L'hyperparasitisme, ce sont par exemple des guêpes qui deviennent spécifiques des larves de guêpes parasites ! On est donc là dans un niveau d'intrication parasitaire assez faramineux, face à des guêpes qui attendent qu'une larve de chenille soit parasitée pour pondre non pas directement dans la chenille mais dans la larve de guêpe qui se trouve dans la chenille !

A vous entendre, l'évolution ressemble à une guerre où tous les coups sont permis!

En tout cas, c'est une course à l'armement qui ne peut jamais s'arrêter sous peine de mourir. L'évolution est une sorte de vitrine sur un monceau de morts, de cadavres d'organismes qui n'ont pas fonctionné ou pas survécu. En biologie évolutive, on emploie comme image celle de la reine rouge de Alice au pays des merveilles (À travers le miroir). Cette dernière et la reine se lancent dans une course effrénée pour rester au même point.

Une course évolutive à l'armement sans fin

Cette course de la reine rouge ne va pas dans le sens d'un progrès en particulier. Un organisme est résistant à un moment donné aux variants pathogènes du moment. Mais, ça ne lui garantit absolument pas la possibilité d'être mieux armé pour le variant qui va apparaître d'ici 15, 20 générations.

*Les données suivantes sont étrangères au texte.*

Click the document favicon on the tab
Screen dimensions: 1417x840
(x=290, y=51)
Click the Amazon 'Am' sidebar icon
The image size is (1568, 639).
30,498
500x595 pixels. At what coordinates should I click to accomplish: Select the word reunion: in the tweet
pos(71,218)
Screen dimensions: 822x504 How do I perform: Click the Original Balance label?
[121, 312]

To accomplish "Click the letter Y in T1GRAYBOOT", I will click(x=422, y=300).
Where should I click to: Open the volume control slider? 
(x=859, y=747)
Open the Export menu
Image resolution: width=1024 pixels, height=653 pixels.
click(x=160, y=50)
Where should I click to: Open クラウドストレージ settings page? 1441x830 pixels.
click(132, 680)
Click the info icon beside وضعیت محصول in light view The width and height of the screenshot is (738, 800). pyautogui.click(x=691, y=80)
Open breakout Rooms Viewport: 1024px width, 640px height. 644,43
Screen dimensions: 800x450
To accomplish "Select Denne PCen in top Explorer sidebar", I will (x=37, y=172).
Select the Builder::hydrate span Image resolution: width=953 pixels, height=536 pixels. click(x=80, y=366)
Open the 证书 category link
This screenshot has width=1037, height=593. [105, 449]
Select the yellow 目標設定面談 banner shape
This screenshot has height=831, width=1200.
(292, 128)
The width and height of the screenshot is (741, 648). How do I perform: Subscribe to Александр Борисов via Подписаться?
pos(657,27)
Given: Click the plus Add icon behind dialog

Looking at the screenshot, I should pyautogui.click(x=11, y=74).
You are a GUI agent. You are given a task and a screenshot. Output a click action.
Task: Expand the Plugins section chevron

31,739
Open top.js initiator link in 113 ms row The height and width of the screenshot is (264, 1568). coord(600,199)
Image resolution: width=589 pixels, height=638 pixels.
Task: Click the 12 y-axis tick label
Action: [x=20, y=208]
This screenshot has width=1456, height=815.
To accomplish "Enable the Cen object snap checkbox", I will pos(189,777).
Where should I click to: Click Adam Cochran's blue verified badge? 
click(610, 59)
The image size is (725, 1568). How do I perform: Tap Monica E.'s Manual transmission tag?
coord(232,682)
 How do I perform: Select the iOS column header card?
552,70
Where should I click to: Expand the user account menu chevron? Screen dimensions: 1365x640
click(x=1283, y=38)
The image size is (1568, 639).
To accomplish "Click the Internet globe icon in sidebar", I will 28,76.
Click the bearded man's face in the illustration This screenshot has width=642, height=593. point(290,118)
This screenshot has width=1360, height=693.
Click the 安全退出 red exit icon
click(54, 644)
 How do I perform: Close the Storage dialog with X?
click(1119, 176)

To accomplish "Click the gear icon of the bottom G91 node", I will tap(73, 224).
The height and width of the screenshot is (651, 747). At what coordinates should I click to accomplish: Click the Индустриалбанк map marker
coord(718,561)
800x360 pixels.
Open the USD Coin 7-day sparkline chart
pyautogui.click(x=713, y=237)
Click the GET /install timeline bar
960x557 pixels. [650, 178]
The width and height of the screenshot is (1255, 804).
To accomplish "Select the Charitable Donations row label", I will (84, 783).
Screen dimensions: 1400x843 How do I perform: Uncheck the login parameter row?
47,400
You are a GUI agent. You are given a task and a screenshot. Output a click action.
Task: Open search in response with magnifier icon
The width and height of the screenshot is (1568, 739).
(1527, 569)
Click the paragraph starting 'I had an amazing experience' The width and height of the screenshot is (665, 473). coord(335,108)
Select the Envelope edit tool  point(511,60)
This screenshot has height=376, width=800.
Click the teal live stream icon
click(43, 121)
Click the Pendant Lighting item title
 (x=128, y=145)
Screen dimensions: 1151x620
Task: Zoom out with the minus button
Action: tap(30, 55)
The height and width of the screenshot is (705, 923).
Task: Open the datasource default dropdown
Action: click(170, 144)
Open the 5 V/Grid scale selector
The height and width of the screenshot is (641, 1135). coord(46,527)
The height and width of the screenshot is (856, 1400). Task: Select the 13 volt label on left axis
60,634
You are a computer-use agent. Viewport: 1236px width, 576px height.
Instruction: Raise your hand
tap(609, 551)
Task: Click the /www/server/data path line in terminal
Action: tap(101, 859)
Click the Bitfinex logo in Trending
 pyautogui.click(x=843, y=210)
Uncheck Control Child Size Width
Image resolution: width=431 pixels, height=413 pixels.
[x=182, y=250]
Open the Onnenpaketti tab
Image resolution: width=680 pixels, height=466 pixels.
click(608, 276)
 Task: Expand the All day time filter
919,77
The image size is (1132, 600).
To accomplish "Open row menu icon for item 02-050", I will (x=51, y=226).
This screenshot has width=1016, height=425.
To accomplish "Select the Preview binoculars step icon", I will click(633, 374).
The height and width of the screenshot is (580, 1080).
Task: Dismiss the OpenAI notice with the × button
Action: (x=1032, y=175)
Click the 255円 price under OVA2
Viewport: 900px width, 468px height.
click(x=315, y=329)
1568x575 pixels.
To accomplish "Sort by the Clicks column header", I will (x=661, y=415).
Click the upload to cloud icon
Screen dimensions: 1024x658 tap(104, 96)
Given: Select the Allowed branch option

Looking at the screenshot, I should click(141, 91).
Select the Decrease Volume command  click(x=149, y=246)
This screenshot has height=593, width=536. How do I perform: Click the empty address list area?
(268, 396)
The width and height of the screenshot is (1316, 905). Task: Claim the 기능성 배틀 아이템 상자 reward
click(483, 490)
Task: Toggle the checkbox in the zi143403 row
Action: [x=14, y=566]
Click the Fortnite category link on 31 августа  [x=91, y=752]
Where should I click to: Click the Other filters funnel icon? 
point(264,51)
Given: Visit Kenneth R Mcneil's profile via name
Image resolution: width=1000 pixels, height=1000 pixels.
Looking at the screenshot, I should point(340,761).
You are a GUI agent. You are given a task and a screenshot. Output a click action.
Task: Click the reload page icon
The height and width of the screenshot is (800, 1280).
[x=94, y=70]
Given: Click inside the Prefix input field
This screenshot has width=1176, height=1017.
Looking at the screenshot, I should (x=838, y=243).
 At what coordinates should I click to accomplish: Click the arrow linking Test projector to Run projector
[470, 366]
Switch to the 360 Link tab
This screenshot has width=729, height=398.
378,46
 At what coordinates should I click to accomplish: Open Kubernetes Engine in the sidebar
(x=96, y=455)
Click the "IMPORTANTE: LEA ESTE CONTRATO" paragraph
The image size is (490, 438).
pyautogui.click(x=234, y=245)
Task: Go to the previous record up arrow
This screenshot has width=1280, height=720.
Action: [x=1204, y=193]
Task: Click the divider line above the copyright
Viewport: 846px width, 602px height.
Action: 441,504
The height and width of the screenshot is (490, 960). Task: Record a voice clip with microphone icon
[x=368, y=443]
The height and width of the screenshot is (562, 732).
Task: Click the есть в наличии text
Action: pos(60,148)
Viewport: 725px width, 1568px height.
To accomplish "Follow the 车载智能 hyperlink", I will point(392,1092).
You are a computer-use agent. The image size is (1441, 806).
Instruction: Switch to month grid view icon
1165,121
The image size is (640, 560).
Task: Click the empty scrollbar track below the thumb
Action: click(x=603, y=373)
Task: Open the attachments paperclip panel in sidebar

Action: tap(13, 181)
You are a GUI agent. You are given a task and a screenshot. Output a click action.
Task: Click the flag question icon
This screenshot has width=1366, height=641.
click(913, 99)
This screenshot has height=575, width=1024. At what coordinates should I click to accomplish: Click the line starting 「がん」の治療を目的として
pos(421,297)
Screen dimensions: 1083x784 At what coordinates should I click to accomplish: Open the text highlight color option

Notre système immunitaire c'est ce chantier de course à l'armement qui existe depuis des générations et qui fait en permanence l'objet d'une sélection féroce. 

Et cette métaphore de la reine rouge nous permet de prendre un peu de recul sur les mécanismes qui génèrent de la diversité génétique. Et de comprendre le pourquoi de la reproduction sexuée.

En effet, au contraire du clonage qui conserve l'intégralité du matériel génétique, la reproduction sexuée occasionne un brassage génétique. Ce qui ne semble pas très logique ni efficace d'un point de vue évolutif.

La reproduction sexuée existe grâce aux parasites

On aurait tendance à envisager que les organismes doivent se reproduire à l'identique avec le moins de variations possibles et une fidélité importante de leur bagage génétique. Mais, en fait, cette fidélité pose problème face aux pathogènes.

On le voit très bien avec nos monocultures ou des crises comme le mildiou. Uniformiser une population aboutit à des catastrophes face aux maladies. Au contraire, y résister nécessite le plus de diversité possible. Et ce brassage génétique de la sexualité, on le doit aux parasites. Il ne faut jamais cesser de courir, courir pour demeurer dans la course aux armements effrénée de l'évolution.